** Start GIVEN INFORMATION **

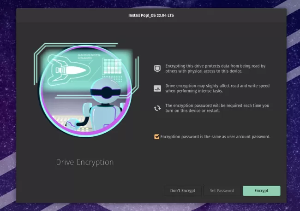
Task: Click the pulse monitor icon for performance note
Action: coord(157,88)
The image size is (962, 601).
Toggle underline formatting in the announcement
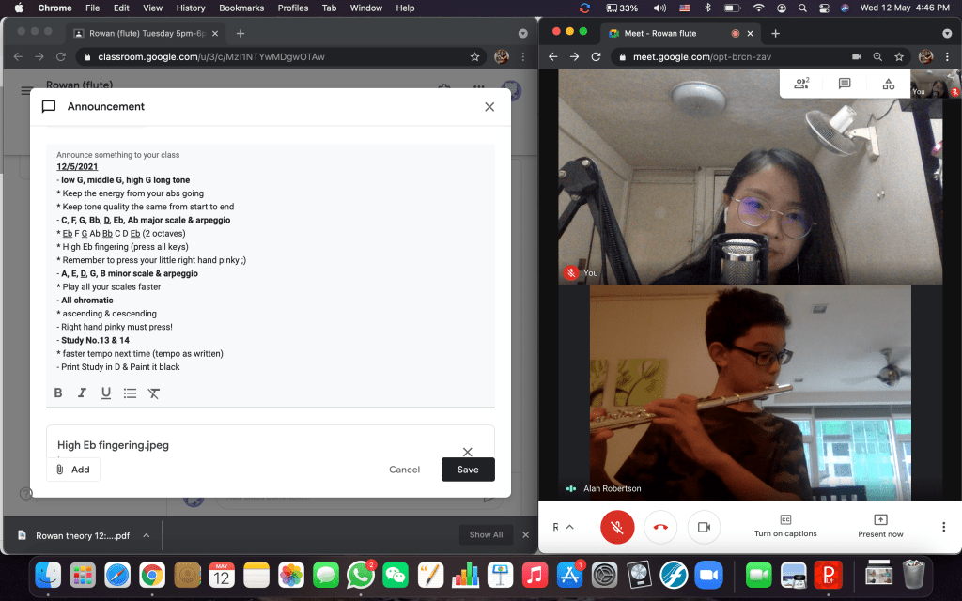click(x=106, y=393)
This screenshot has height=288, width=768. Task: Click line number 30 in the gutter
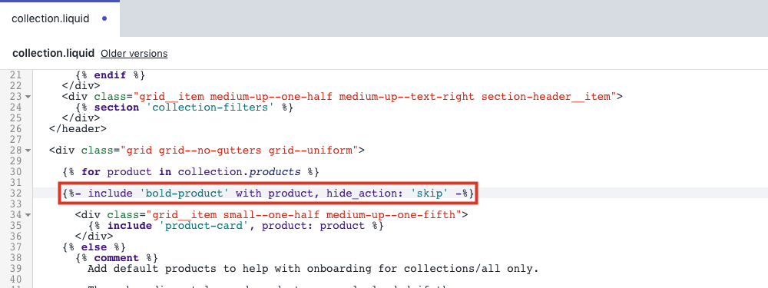pos(16,172)
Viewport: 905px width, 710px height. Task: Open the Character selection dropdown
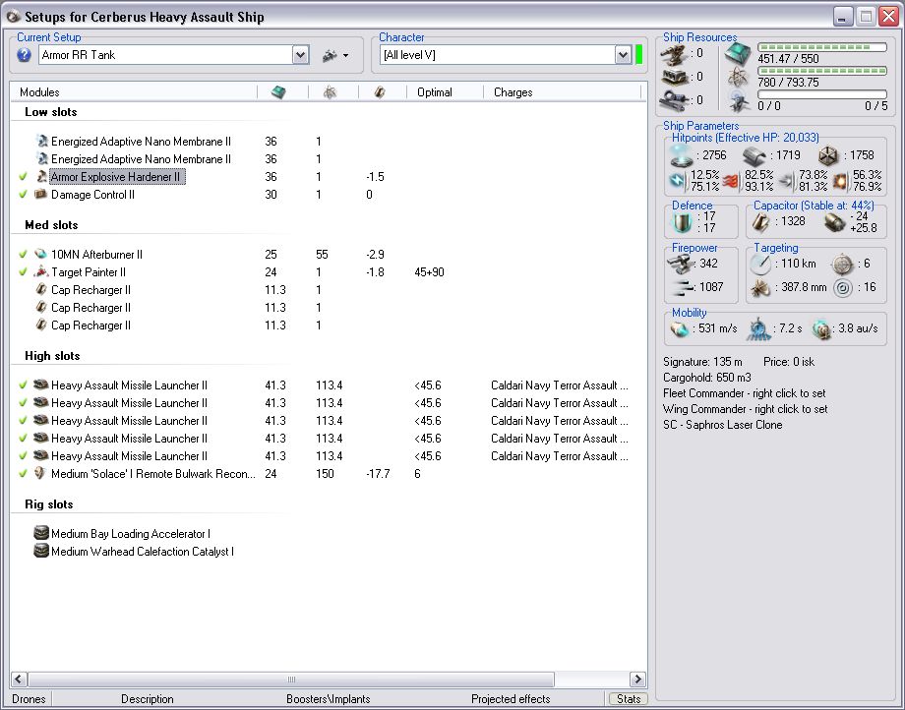(x=623, y=55)
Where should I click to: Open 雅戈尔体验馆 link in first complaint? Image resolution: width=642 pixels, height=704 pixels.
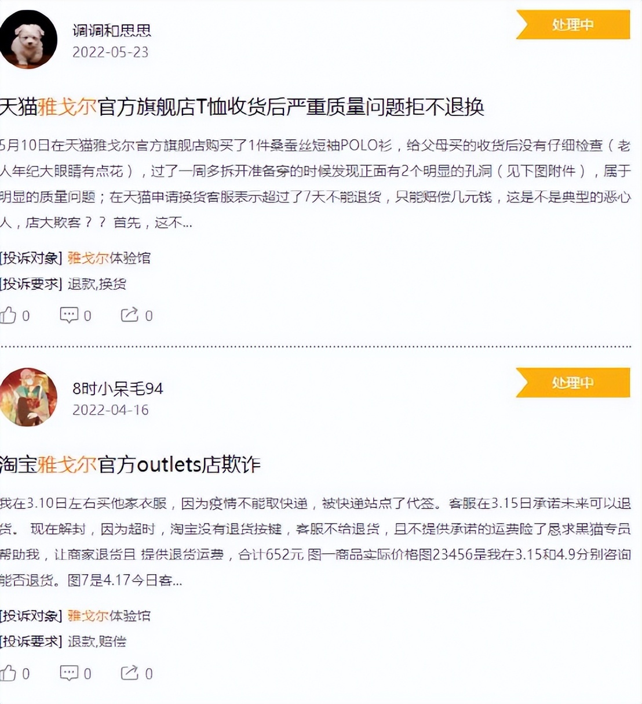[109, 257]
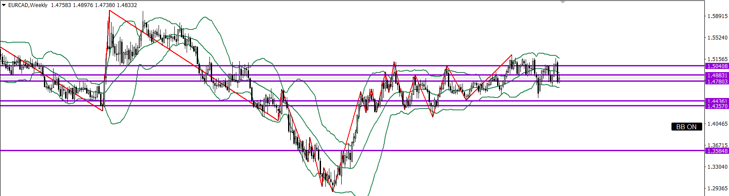Viewport: 729px width, 196px height.
Task: Toggle the BB ON Bollinger Bands button
Action: 686,127
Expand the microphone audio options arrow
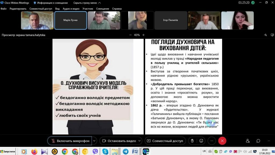Image resolution: width=275 pixels, height=155 pixels. pos(94,141)
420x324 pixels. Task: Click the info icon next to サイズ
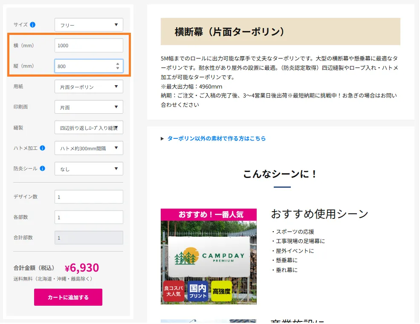point(33,25)
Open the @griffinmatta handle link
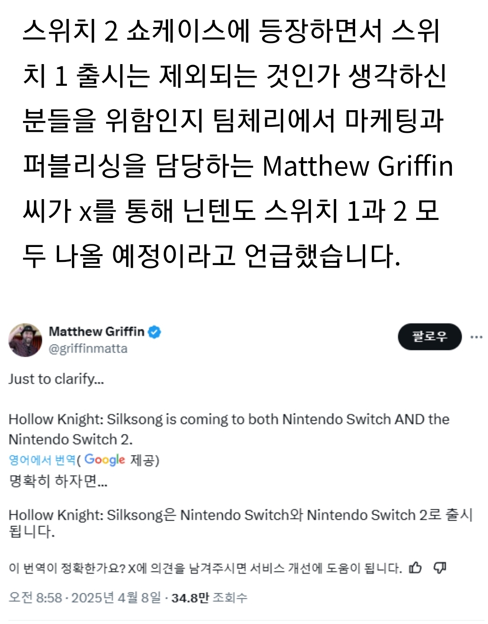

** End GIVEN INFORMATION **

» TO DO
Format the entries above as a Markdown table with a Row column holding the row number and a Line column holding the line, skipping blank lines. Omit the pictures.

» THE RESPONSE
| Row | Line |
|---|---|
| 1 | Task: Click the pulse monitor icon for performance note |
| 2 | Action: coord(157,88) |
| 3 | The image size is (962, 601). |
| 4 | Toggle underline formatting in the announcement |
| 5 | click(x=106, y=393) |
| 6 | This screenshot has height=288, width=768. Task: Click line number 30 in the gutter |
| 7 | pos(16,172) |
| 8 | Viewport: 905px width, 710px height. Task: Open the Character selection dropdown |
| 9 | (x=623, y=55) |
| 10 | Where should I click to: Open 雅戈尔体验馆 link in first complaint? Image resolution: width=642 pixels, height=704 pixels. |
| 11 | [109, 257] |
| 12 | Viewport: 729px width, 196px height. |
| 13 | Task: Toggle the BB ON Bollinger Bands button |
| 14 | Action: 686,127 |
| 15 | Expand the microphone audio options arrow |
| 16 | Image resolution: width=275 pixels, height=155 pixels. pos(94,141) |
| 17 | 420x324 pixels. Task: Click the info icon next to サイズ |
| 18 | point(33,25) |
| 19 | Open the @griffinmatta handle link |